The issues dogging “The Hobbit: The Desolation of Smaug” are the same problems that dogged “The Hobbit: An Unexpected Journey” one year ago: too many characters, not enough story, at least 45 minutes longer than it needs to be.
The upside about “Desolation” is that, much like another second-film-based-on-a-series-of-books movie currently tearing up the box office this season, “Desolation” rights a lot of the first movie’s wrongs.
For starters, the movie doesn’t really dawdle the way “An Unexpected Journey” did. It’s pretty much a 2½-hour long adventure movie, nimbly bouncing from one action scene to the next as Bilbo and the gang continue their journey to Lonely Mountain to retrieve something called the Arkenstone, which the 13 dwarves Bilbo is traveling with need to ensure Thorin (Richard Armitage) can regain the throne and bring peace back to Middle-earth. The action usually stems from the virtually nonstop battle sequences, in which the dwarves are confronted by Orcs, giant spiders and seriously pissed off elves.
Beginning with a cameo by director Peter Jackson, the new “Hobbit” establishes itself as a more playful movie than the first “Hobbit,” which is evidenced in one truly terrific sequence that places all 14 protagonists inside wobbly barrels as they float down a rapid-filled stream while Orcs, elves and Mother Nature simultaneously threaten to do each other in.
After two hours of foreplay, the movie finally reaches its crescendo when Smaug, the sleepy dragon who harbors the Arkenstone as well as millions of beautifully imagined gold coins in his mountain lair, is introduced in a battle of wits with Bilbo, which is about as exciting as Bilbo’s initial meeting with Gollum in the first “Hobbit” last December (sadly, Gollum does not appear in “Desolation,” not that he is missed).
As voiced by Benedict Cumberbatch, who has played a villain in three of the five movies he participated in this year, Smaug is a worthy adversary for the more-clever-than-he-lets-on Bilbo (Martin Freeman, who co-stars with Cumberbatch on TV’s “Sherlock”). Their initial encounter occurs a full two hours into “Desolation,” at which point your interest is re-piqued and left hanging, I’m afraid, because the movie ends on one of those “See ya next Christmas!” cliffhangers that also echoes the way the makers of “The Hunger Games: Catching Fire” ended their film last month.
“Desolation” also signals the return of Legolas the elf, played even more broodingly than usual by Orlando Bloom, and somehow, Jackson has even made room for a new character not seen in J.R.R. Tolkien’s original children’s novel, another elf named Tauriel (Evangeline Lilly) whose presence sets up a romantic element not seen since the original “Lord of the Rings” trilogy a decade ago.
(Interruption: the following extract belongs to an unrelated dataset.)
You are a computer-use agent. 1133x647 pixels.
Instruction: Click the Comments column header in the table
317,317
As much fun as “Desolation of Smaug” often is, the movie, alas, is not completely satisfying. There are still about a dozen characters too many to contend with, many of whom are so tangential that I couldn’t even tell them apart. Too often, that edges Bilbo and Gandalf (Ian McKellan) onto the sidelines for much of the action, making them feel like supporting characters in their own film.
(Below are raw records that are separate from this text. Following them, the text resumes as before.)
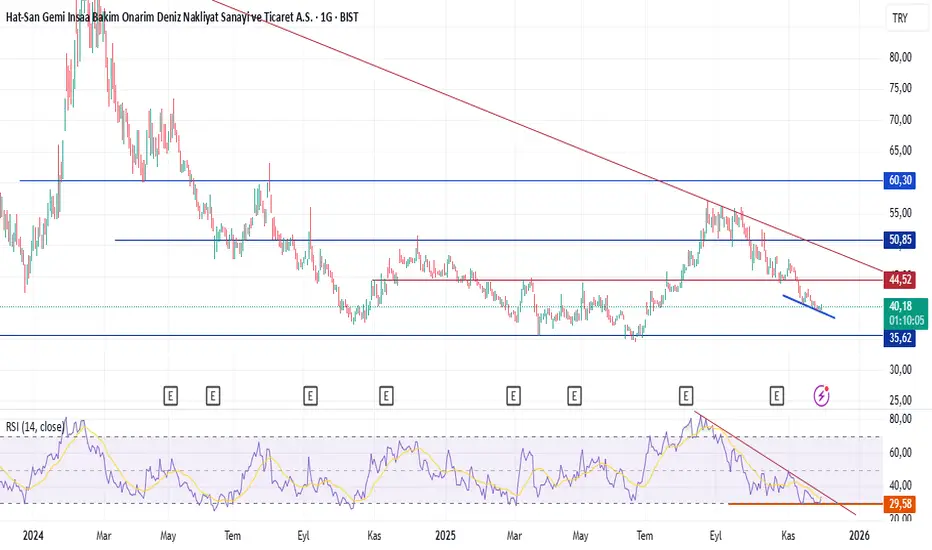Open the earnings marker above Kas 2024
The width and height of the screenshot is (932, 550).
[386, 395]
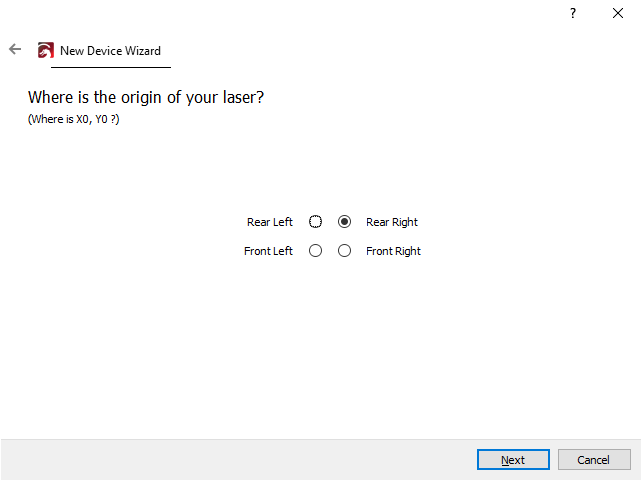Open help with the question mark button
Image resolution: width=642 pixels, height=481 pixels.
(x=573, y=13)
The dialogue scenes in “Desolation” also haven’t gotten less snoozy in the dozen years since “The Fellowship of the Ring.” Honestly, if I have to sit through another five minute-long conversation between two characters who speak in breathy poetic gibberish, I’m going to fall asleep.
For the most part, though, “Desolation of Smaug” is a vast improvement over the meandering “Unexpected Journey,” a movie I’m sure not too many people revisited the way they did Jackson’s original three. It still has it’s problems (I can’t speak on the quality of the 48-frames-per-second version, but I can’t imagine it’s improved, either), but it is a step in the right direction. And, if the movie’s cliffhanger ending is any indication, the “Hobbit” trilogy is merely on the cusp of getting good.
★★½ (out of ★★★★)
Rated PG-13 for fantasy action violence. 161 minutes. 2013.
Director: Peter Jackson. Starring: Martin Freeman, Richard Armitage.